- **ACTIVIDADES**
#1 Según el fragmento sobre la pandemia, ¿qué dice el letrero que luce el local de la ferretería?
#2 Reproduce sin cambios la parte del fragmento sobre la pandemia que empieza en las palabras "Mi vecino murió" y termina después de "su negocio abierto.".

En este 2020 ni una cruz de sangre en la puerta de la casa, ni un altar al santo o virgen de nuestra devoción nos salvará de la necia incredulidad en esta nueva peste.
Mi vecino murió de Covid-19 y la noticia corrió cómo pólvora por la colonia. La recomendación fue cerrar la ventana que colinda con la casa contigua, lavar con cloro la banqueta y ahora sí, ¡sálvese quien pueda!
A pesar de que vivo en esta calle desde hace cinco años, solo conocía al dueño de la ferretaría de vista. Hoy que murió, el local luce un letrero que dice: “Cerrado hasta nuevo aviso por contingencia sanitaria”.
Respeto el dolor que tiene la familia de este hombre que sobrepasaba los 60 años de edad, pero ellos eran de los que no usaban cubrebocas al salir a la calle y mantuvieron su vida normal con su negocio abierto.
Hoy la vida les dio el golpe más terrible pero el más común dentro de esta pandemia, terminar hecho cenizas.
A dos calles de mi casa también falleció una mujer de la tercera edad, y dos calles más adelante un joven policía, al parecer ambos eran portadores de SARS-CoV-2.

(Entradas de la colección)
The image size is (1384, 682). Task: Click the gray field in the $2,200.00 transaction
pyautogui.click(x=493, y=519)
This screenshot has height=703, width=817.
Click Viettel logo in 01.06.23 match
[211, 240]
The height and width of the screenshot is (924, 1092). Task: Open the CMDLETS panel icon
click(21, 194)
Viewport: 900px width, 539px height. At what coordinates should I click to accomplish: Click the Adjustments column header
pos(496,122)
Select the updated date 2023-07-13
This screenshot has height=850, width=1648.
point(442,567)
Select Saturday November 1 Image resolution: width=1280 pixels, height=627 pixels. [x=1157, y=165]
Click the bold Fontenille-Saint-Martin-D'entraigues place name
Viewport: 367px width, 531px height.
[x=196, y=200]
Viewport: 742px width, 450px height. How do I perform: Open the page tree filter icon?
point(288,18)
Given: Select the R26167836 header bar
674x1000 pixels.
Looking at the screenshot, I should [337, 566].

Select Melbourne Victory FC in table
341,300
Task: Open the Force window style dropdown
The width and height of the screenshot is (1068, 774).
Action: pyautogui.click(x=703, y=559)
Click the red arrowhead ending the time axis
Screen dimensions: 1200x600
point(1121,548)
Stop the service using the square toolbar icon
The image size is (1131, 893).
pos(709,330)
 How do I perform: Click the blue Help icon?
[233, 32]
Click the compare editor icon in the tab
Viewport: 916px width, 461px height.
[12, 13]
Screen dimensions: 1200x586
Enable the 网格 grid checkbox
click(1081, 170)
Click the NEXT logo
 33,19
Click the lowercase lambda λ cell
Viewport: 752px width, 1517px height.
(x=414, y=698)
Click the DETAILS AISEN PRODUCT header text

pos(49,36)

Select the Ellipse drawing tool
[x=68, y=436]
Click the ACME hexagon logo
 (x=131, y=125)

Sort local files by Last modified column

- **RESPUESTAS POR ACTIVIDAD**
#1 “Cerrado hasta nuevo aviso por contingencia sanitaria”.

#2
Mi vecino murió de Covid-19 y la noticia corrió cómo pólvora por la colonia. La recomendación fue cerrar la ventana que colinda con la casa contigua, lavar con cloro la banqueta y ahora sí, ¡sálvese quien pueda!
A pesar de que vivo en esta calle desde hace cinco años, solo conocía al dueño de la ferretaría de vista. Hoy que murió, el local luce un letrero que dice: “Cerrado hasta nuevo aviso por contingencia sanitaria”.
Respeto el dolor que tiene la familia de este hombre que sobrepasaba los 60 años de edad, pero ellos eran de los que no usaban cubrebocas al salir a la calle y mantuvieron su vida normal con su negocio abierto.